[Problem 1] Print a part of the passage on productivity without changes, beginning at the words that have "Does this mean" and stopping after "William J. Baumol.".
[Problem 2] From the passage on productivity, name every place the text gives as the world's productivity leader at some point in history.
[Problem 3] According to the passage on productivity, why is productivity a basic indicator of economic health?

*** Text passage Section Begins ***

Productivity is the amount of output per unit of input. As productivity rises, unemployment temporarily increases. In China, modern factories are replacing inefficient, polluting state-run enterprises, displacing millions of Chinese workers.

Does this mean we should shun productivity gains and the technologies responsible for them? Of course not. Productivity is a basic indicator of economic health. Why? Because producing the same good with less input not only makes it more affordable, but importantly frees human and physical resources for use in other areas. “It can be said without exaggeration...in the long run probably nothing is as important for economic welfare as...productivity growth,” wrote Princeton economist William J. Baumol.

U.S. labor productivity has grown about 2 percent a year for the past century. That means living standards have doubled, on average, every thirty-five years. Throughout history the number-one country in the world has always been the productivity leader. It was northern Italy from the thirteenth to the sixteenth centuries, the Dutch republic in the seventeenth and early eighteenth, Britain in the late eighteenth and most of the nineteenth, and the United States for the entire twentieth century.

The jobs that America is losing are being replaced by new and different jobs. A quarter of all Americans now work in jobs that didn’t even exist in the Census Bureau’s occupation codes in 1967.

Innovation is relentless in driving the global economy toward efficiency. We’re moving ever faster from the industrial into the information age. Developing nations benefit from the dissemination of technology. They are able to shortcut the modernization process that took western nations centuries.

*** Text passage Section Ends ***
*** Data provided Section Begins ***

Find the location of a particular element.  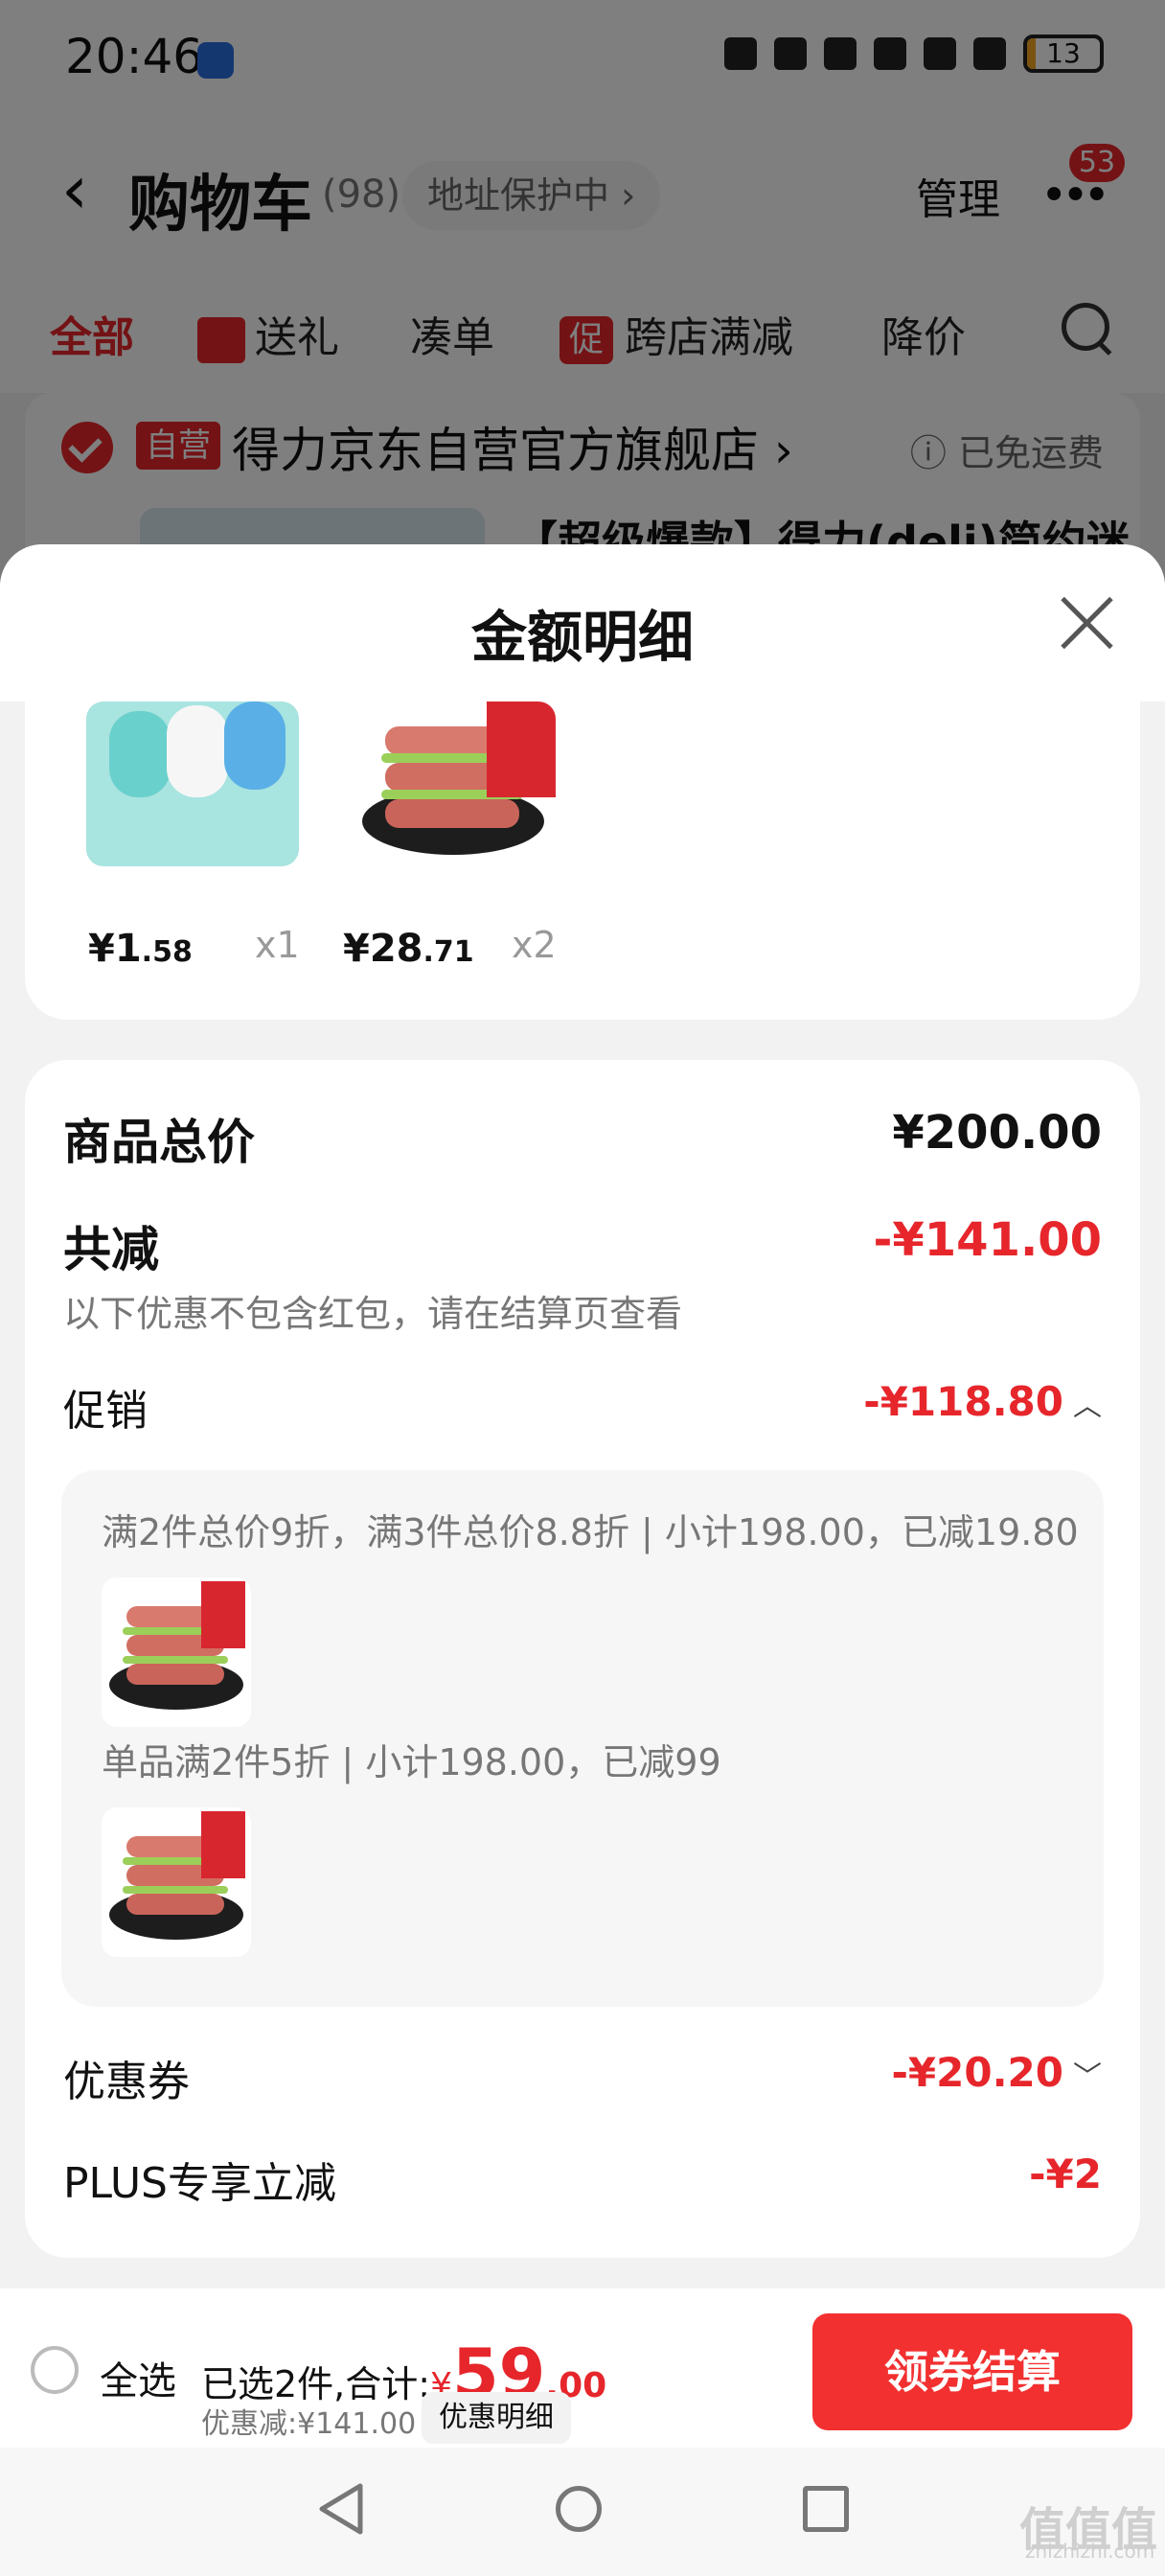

*** Data provided Section Ends ***

[Output 1]
Does this mean we should shun productivity gains and the technologies responsible for them? Of course not. Productivity is a basic indicator of economic health. Why? Because producing the same good with less input not only makes it more affordable, but importantly frees human and physical resources for use in other areas. “It can be said without exaggeration...in the long run probably nothing is as important for economic welfare as...productivity growth,” wrote Princeton economist William J. Baumol.

[Output 2] Northern Italy, the Dutch republic, Britain, and the United States.

[Output 3] Producing the same good with less input makes it more affordable. It also frees human and physical resources for use in other areas.